Garhter, you are an impressive squirrel hunter! I managed only one but saw 3 on Saturday. I jumped more deer than squirrels. What's your favorite recipe and how do you prepare the squirrels before you cook them off? I'm struggling on finding a recipe I like.


----------



## garhtr

After cleaning and cutting into pieces I soak in salt water overnight, rinse before freezing or cooking. 
My favorite is squirrel gravy n biscuits, roll pieces in bisquick or flour, brown both sides in hot butter then place pieces on alum-foil in 350 oven for 20 - 25 mins while you make gravy in your skillet. If your squirrels are old and tough cover with foil for the first 15 - 20 mins while in the oven, makes them a little more tender
I smoke a lot of them (excellent) and bar-bq a few in the crockpot,
Slow cook in crockpot and remove meat from bone and make Brunswick stew---(tomatoes, potatoes, carrots, corn, celery, onions) or even chili.
I've thought about grilling a few with bacon and jalapenos but haven't tried it yet--- 
I'm ready for some cooler mornings !
Good luck and good hunting !


----------



## ShenangoEyes

Copied from another site, but a personal favorite, although I cook mine in a pressure cooker for about 20 mins... Squirrel jambalaya

Take a couple squirrels, quarter them, dredge in flour, and brown them in a dutch oven in about a quarter cup of olive oil. When browned, remove them. Add a quarter cup flour and cook it over low heat for one to two beers. Add and sautee 1 cup of chopped green pepper, one cup chopped onion, and one cup chopped celery for about five minutes or until the onions start to get clear. Add one cup chicken stock, and scrape up all those stuck goodies on the bottom of the pan. Add one regular can of diced tomatoes and as much chopped garlic as you like. Add thyme and basil, along with cayenne pepper, salt and black pepper as suits your taste. Add a couple bay leaves and return the squirrels to the pot. Add just enough water to cover the critters, and bring to a boil. Cover and simmer at least the length of an NFL game. After about halftime, the meat will come off the bones--debone the squirrels, return the meat to the pot and discard the bones. Add a couple cups of cooked rice to this, stir and serve.

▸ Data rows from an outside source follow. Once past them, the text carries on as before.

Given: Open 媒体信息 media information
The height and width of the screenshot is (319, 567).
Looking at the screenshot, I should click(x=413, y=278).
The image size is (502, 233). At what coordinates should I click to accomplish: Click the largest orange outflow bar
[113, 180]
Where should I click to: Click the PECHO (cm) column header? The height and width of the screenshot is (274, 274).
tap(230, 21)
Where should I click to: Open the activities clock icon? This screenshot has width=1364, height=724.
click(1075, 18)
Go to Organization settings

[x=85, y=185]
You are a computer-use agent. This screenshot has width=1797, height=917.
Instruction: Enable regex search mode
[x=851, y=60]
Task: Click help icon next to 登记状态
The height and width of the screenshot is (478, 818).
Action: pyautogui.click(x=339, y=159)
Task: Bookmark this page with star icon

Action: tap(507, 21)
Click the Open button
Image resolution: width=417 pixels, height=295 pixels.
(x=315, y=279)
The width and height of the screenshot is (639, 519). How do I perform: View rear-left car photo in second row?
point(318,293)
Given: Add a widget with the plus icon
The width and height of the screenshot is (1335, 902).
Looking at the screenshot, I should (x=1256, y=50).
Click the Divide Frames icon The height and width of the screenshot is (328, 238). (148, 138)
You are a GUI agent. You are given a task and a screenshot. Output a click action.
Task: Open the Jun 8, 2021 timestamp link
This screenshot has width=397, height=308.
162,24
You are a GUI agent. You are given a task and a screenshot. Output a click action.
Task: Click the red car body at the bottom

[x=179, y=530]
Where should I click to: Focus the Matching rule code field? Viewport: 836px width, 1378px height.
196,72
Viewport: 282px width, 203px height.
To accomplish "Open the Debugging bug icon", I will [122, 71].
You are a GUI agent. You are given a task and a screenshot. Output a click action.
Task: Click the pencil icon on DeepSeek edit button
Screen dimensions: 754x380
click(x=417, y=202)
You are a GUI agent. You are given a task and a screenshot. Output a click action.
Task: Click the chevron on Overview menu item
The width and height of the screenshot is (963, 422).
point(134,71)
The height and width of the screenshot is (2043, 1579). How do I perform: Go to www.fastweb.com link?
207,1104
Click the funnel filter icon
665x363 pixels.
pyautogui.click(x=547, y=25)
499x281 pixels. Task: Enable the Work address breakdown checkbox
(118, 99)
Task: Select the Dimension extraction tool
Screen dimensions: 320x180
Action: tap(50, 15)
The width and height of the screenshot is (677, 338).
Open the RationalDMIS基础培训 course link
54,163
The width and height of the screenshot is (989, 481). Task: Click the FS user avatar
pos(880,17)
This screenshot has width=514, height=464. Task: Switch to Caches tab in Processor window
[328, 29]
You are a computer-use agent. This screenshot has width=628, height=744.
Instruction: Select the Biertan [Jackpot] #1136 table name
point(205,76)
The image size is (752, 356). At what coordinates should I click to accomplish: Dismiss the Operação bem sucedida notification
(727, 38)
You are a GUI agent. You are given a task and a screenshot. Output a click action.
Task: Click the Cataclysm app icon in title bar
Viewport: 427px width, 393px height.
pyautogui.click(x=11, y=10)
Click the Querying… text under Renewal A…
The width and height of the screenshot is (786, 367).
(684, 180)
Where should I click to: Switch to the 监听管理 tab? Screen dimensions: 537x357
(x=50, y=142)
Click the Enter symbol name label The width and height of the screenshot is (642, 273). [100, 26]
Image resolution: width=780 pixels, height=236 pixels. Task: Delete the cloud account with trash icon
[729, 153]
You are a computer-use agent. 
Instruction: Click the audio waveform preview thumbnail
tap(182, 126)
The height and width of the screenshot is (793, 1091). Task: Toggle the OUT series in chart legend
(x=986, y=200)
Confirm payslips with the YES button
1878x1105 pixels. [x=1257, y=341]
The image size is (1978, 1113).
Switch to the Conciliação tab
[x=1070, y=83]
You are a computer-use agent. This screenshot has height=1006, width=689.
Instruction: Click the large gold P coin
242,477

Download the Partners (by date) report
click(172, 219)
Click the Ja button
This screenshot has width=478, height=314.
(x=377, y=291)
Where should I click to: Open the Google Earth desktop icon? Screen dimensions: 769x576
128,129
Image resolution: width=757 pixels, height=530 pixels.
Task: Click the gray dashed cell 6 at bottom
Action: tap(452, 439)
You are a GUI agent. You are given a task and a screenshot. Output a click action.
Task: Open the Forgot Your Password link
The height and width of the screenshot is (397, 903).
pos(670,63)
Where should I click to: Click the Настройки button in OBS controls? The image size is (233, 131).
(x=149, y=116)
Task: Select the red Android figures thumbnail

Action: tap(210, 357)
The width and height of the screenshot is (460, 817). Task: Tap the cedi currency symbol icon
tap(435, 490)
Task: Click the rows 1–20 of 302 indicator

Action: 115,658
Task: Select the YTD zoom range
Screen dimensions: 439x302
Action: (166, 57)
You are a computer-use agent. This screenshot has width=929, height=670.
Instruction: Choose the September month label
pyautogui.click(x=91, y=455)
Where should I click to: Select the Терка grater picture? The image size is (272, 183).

You can add hot polish or andouille or chorizo sausage to this. I'd recommend rendering the sausage before adding it, or it will make the jambalaya greasy. You can also add about any other game meat to this dish.


----------



## M R DUCKS

ShenangoEyes...
...perfect "timing" instructions...!


----------



## garhtr

The cool weather was a blessing and they're Still working on the hickory's in my area, plenty of white oaks but squirrels are not eating them yet.
Sad note, almost no walnuts in my area , two years in a row.
Good luck and good hunting !


----------



## $diesel$

Caught part of a story on the news this morning about a NEW disease hitting the beech trees. Causes the leaves to appear tiger striped. Didn't hear the final outcome, but the ODNR wants us to report any we see.


----------



## garhtr

$diesel$ said:


> Caught part of a story on the news this morning about a NEW disease hitting the beech trees. Causes the leaves to appear tiger striped. Didn't hear the final outcome, but the ODNR wants us to report any we see.


 I saw something about that on the Wild Ohio site, hope it dosen't turn out anything like the ash trees and the emerald borer. I don't hunt around to many beeches but certainly gonna keep my eyes open on my next trips--- scary stuff.
Good luck and good hunting !


----------



## $diesel$

I have a small one in my back yard, at times it looks like the international squirrel convention is being held there.


----------



## DiverDux

garhtr said:


> I saw something about that on the Wild Ohio site, hope it dosen't turn out anything like the ash trees and the emerald borer. I don't hunt around to many beeches but certainly gonna keep my eyes open on my next trips--- scary stuff.
> Good luck and good hunting !


Not looking good!


----------



## $diesel$

Thats quite an interesting read, Dux. Yessir, doesn't sound good for the Beech. I'm sure in time they will figure it out, hopefully before it kills them all.


----------



## garhtr

Anyone getting in the woods ?
I took the muzzleloader out a.m , didn't get much rain in my area and the woods were still dry. Humidity was bad and mosquitoes were terrible. for the first hour or so.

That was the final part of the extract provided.